No caso de Sabrina, que já nasceu em família de alta renda, a educação que recebeu dos pais foi fundamental.
"Meus pais me diziam: você é linda, seu cabelo, sua cor, nossa história. Nunca tenha vergonha de sua raça e nem abaixe a cabeça para nada. Se você quiser ser médica, será. Se quiser ser atriz, também pode ser. Bailarina, miss, o que quiser. Eles diziam que eu era inteligente o bastante para isso", lembra.
Para ela, esse conselho lhe deu a certeza de que as dificuldades enfrentadas pelo negro na sociedade devem, sim, ser devidamente narradas, mas também as inúmeras histórias positivas que existem por aí.
"Incomoda muito esses discursos de que só vivências opressivas são legítimas. Soam quase como uma reafirmação do racismo de que, nós negros, só podemos merecer algo mediante à imposição de uma vivência de dor, humilhação, provações e opressões."
Rocha, da UnB, acrescenta ser necessária uma reflexão sobre o significado de histórias individuais de superação diante das barreiras impostas pela discriminação.
Ele explica que, muitas vezes, essas histórias positivas são usadas para se negar a existência de obstáculos provocados, entre outras coisas, pelo preconceito. "Algo como: se ela conseguiu, todos podem conseguir, então não reclame", diz.
"Mas há outro olhar a ser lançado sobre essas histórias.
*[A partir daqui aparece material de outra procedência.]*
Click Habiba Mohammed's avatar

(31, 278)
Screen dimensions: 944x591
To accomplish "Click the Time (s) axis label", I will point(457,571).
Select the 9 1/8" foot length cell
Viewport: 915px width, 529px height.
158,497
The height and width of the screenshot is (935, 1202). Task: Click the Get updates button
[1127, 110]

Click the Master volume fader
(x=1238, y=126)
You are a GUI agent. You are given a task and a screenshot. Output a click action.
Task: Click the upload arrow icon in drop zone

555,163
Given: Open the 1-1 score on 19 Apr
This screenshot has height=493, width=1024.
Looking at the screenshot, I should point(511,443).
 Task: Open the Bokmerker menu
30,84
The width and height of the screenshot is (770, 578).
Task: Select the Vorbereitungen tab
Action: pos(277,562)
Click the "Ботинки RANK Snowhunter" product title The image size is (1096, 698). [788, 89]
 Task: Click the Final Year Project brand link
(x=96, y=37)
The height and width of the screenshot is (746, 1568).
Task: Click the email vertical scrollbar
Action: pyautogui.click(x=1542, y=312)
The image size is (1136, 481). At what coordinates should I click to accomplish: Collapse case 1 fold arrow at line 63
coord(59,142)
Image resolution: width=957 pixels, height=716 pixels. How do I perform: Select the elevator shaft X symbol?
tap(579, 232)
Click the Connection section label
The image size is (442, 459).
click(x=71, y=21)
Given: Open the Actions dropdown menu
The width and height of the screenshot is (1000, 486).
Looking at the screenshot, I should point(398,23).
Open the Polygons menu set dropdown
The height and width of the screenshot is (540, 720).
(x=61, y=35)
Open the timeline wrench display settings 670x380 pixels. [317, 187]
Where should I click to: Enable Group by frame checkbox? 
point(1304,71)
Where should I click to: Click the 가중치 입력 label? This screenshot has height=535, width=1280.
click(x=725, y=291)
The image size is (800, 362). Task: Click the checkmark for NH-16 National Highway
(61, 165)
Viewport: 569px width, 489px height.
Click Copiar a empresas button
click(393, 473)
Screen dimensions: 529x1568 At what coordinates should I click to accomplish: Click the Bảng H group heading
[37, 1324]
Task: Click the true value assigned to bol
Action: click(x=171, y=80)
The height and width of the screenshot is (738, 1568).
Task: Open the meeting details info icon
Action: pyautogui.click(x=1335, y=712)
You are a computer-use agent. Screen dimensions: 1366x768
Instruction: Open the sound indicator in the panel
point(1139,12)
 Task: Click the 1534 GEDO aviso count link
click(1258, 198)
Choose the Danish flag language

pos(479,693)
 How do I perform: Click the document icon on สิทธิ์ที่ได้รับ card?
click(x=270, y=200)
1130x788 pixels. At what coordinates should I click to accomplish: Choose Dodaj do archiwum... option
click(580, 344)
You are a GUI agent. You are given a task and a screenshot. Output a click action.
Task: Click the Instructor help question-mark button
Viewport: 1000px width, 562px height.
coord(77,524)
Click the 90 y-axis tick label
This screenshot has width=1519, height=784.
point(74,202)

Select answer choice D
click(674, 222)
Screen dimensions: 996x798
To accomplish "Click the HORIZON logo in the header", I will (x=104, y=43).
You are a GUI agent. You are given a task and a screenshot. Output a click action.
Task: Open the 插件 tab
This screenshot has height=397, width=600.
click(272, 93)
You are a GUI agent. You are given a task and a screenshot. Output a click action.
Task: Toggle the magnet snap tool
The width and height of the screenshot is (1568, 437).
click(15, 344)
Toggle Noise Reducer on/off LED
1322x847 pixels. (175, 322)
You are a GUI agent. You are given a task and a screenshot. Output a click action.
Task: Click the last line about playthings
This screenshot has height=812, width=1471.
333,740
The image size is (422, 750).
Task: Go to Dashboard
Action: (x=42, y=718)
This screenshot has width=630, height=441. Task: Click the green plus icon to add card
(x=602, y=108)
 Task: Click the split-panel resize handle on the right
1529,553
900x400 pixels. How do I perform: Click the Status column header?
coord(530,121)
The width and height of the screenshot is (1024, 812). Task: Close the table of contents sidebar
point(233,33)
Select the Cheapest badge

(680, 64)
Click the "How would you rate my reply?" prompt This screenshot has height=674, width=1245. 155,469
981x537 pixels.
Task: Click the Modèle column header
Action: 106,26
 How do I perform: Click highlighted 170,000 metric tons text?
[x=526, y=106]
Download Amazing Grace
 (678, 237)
Um olhar mais generoso e necessário. O olhar da inspiração e do aprendizado. Essas histórias mostram a todos que mulheres e homens negros têm plena capacidade para ocupar os mais diversos espaços em sociedade e que, portanto, o preconceito não tem cabimento", analisa.
"Esse é o sentido por trás da intenção de termos cada vez mais pessoas negras em posições de destaque: construir um país onde sejam comuns os exemplos vivos que contrariam o preconceito. Visibilizar essas histórias é muito importante para mostrar a possibilidade de superação, tanto do ponto de vista individual quanto coletivo."